Publié le mercredi 21 janvier 2015  |  Sidwaya
Hydrocarbures
© Autre presse par DR
Hydrocarbures : La SONABHY s’octroie 10% du capital d’Octogone au Bénin




Baisse du prix à la pompe de 25 F ; dette colossale de 100 milliards ; subvention de l’Etat ; pénurie de gaz ; chute du cours du baril de pétrole, le nouveau directeur général de la Société nationale burkinabè des hydrocarbures (SONABHY) avoue une situation stressante. S’il défend l’impérieuse nécessité d’assurer l’approvisionnement du Burkina Faso en produits pétroliers, Gambetta Aboucar Nacro n’en est pas moins solidaire de la décision gouvernementale. Entretien.

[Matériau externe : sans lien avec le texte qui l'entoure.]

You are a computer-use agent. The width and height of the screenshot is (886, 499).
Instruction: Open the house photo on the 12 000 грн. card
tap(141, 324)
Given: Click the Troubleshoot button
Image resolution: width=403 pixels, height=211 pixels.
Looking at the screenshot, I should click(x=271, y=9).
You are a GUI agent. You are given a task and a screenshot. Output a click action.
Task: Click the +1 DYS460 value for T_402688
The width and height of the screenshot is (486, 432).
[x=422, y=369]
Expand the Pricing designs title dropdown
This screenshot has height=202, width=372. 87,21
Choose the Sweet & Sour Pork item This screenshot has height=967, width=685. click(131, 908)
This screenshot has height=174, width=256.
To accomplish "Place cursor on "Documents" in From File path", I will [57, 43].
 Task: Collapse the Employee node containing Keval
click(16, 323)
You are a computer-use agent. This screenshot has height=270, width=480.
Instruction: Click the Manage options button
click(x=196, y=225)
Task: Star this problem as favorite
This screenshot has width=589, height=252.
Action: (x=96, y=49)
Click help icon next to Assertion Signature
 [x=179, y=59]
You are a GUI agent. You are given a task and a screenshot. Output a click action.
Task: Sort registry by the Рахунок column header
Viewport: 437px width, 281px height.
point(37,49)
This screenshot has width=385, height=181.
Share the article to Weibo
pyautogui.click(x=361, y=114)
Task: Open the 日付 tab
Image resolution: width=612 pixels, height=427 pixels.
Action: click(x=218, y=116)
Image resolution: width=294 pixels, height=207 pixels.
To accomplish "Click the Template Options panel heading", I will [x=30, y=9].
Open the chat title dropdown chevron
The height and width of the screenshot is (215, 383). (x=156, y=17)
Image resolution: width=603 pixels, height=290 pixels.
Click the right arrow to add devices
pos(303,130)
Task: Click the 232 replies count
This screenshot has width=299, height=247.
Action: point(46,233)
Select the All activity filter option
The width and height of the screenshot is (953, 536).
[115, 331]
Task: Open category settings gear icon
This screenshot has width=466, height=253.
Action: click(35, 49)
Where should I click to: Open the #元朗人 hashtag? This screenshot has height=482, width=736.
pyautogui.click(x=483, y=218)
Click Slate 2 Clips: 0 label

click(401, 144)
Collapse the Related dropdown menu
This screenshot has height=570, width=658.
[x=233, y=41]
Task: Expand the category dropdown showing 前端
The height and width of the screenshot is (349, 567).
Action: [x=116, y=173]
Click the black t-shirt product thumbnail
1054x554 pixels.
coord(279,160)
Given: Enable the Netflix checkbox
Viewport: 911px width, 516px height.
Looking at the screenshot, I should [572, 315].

Sidwaya (S.) : Cela fait quelques semaines que vous avez pris fonction à la tête de la SONABHY. Comment vous sentez-vous dans vos nouvelles fonctions ?


Gambetta Aboubacar Nacro (G.A.N.) : Bien, quoique parfois un peu stressé par les exigences légitimes des consommateurs et face à la nécessité de communiquer de manière à rétablir la confiance des consommateurs que nous semblions avoir perdu.


S. : Dans quelle situation financière vous a-t-on légué la société ?


G.A.N. : La SONABHY est rentable, il y a de fortes chances qu’au bilan 2014, la SONABHY sorte avec un résultat net positif. Mais, elle n’a pas de liquidités dans ses caisses. Car elle peut vendre et ne pas récupérer tout de suite l’argent qu’on lui doit. Par exemple, lorsqu’elle vend sur quelques mois des produits à la SONABEL pour 40 milliards F CFA environ, c’est un produit mais celui-ci n’a pas été encaissé. Ce montant impacte le résultat sans être du cash pour la société. Alors que «le cash est roi», c’est lui qui permet de faire des achats. Mais en même temps, la SONABHY n’est pas à sec, elle est juste endettée. Comme l’Etat et la Société nationale burkinabè d’électricité (SONABEL) doivent à la SONABHY, elle, de son côté, continue de s’endetter auprès des banques notamment. Elle paie des frais de l’ordre de 5 milliards F CFA. Ces frais auraient pu être investis dans des œuvres sociales au bénéfice de l’ensemble de la nation.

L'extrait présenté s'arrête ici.